- **To do**:
Check each line of the entries below for the word "label", and copy out the ones that have it.

- **Data under study**:
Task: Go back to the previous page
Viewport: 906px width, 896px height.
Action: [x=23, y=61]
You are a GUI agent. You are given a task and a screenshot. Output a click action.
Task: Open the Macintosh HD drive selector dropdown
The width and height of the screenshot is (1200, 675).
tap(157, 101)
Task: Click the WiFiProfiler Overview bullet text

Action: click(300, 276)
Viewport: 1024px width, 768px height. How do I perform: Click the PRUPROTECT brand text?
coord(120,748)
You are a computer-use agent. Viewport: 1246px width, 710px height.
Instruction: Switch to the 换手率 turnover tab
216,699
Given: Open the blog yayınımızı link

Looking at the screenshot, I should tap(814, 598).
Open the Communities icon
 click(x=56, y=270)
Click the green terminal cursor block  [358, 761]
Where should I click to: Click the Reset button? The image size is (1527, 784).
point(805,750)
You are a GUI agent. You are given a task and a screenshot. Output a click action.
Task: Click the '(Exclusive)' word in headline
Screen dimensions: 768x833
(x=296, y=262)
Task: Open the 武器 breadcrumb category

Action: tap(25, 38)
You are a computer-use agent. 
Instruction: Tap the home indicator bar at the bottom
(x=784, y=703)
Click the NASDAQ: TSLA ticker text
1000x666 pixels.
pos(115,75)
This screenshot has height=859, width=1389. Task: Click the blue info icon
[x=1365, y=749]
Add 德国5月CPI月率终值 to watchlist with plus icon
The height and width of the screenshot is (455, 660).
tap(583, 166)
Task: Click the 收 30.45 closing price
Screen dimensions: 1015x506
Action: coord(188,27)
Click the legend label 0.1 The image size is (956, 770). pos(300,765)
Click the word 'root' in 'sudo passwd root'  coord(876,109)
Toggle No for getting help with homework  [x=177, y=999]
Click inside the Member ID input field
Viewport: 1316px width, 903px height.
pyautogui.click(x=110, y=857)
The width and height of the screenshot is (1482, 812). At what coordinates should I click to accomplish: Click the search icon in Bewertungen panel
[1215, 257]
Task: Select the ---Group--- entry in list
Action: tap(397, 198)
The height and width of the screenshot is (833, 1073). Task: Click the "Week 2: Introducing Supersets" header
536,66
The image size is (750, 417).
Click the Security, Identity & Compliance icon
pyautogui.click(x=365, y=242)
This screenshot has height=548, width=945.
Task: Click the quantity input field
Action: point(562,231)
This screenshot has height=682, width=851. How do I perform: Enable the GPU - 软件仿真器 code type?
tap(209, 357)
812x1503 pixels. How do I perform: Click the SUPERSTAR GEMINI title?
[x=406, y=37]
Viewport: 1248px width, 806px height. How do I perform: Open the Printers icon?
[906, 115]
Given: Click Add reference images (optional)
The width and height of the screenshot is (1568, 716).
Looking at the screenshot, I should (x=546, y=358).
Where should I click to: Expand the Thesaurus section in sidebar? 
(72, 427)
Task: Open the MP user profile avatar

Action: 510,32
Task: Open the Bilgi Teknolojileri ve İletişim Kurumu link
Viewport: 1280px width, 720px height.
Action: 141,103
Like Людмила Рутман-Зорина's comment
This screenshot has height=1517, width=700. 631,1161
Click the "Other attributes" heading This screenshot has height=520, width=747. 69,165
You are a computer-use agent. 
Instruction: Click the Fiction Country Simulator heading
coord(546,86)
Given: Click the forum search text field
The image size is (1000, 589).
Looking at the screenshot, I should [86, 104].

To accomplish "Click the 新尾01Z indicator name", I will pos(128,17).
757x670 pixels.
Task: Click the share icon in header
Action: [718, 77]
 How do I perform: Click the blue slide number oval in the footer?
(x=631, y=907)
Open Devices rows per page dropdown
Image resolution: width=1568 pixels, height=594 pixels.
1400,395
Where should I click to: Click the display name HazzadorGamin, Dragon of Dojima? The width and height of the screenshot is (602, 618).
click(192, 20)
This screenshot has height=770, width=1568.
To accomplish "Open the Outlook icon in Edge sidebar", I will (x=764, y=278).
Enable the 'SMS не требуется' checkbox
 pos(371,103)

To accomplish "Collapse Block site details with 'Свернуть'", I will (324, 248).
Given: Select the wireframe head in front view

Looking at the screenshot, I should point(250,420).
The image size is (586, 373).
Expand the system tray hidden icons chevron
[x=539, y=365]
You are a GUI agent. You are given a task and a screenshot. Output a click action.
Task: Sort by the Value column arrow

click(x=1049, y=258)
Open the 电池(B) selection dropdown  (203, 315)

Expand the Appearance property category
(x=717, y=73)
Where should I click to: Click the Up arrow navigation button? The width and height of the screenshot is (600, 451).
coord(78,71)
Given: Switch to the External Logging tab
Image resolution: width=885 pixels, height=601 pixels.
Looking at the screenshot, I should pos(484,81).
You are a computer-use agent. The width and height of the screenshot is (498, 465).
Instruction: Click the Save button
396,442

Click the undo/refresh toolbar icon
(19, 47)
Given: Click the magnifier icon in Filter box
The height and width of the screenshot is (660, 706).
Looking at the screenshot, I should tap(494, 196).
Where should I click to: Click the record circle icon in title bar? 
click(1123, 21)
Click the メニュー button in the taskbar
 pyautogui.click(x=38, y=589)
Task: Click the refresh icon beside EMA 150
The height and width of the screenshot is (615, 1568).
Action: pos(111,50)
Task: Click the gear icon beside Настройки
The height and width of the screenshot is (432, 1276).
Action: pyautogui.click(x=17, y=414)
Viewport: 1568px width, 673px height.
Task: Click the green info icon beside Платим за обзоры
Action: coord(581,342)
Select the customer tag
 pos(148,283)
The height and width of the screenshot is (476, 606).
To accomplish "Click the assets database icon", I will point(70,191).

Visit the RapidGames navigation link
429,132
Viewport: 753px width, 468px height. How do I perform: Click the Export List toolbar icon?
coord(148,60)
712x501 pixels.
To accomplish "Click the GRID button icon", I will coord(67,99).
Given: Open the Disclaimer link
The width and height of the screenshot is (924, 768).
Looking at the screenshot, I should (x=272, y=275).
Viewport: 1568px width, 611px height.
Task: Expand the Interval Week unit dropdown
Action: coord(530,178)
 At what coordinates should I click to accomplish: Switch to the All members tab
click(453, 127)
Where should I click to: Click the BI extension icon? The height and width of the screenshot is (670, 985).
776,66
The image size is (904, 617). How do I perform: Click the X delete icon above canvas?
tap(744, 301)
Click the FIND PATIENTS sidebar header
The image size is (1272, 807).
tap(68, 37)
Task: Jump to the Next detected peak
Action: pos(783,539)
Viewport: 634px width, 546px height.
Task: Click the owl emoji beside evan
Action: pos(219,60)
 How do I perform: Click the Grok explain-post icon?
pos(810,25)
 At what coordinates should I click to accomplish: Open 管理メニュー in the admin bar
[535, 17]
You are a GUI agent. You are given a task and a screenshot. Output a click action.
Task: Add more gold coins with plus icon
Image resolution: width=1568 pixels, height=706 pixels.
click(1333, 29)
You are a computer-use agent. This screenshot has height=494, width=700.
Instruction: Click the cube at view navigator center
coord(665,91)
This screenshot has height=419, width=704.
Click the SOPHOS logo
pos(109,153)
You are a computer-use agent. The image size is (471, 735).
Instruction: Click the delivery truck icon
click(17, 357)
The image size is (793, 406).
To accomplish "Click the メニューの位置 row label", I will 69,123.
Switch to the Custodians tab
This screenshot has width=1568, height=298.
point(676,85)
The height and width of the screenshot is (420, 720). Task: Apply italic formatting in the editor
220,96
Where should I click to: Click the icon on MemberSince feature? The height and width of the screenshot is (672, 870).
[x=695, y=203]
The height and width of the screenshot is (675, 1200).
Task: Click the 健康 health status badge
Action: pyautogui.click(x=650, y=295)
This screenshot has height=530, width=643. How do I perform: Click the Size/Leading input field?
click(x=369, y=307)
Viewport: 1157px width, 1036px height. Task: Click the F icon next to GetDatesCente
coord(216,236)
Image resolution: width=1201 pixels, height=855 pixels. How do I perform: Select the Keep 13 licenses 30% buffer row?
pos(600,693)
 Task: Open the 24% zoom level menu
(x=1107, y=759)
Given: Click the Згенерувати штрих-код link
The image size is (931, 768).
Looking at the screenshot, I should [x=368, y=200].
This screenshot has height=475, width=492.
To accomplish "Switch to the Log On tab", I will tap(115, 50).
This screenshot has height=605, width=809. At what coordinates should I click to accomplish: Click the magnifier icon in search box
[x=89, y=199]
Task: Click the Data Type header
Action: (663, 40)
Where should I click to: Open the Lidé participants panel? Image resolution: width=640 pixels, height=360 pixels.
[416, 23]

- **Problem solution**:
Click the legend label 0.1 The image size is (956, 770). pos(300,765)
To accomplish "Click the メニューの位置 row label", I will 69,123.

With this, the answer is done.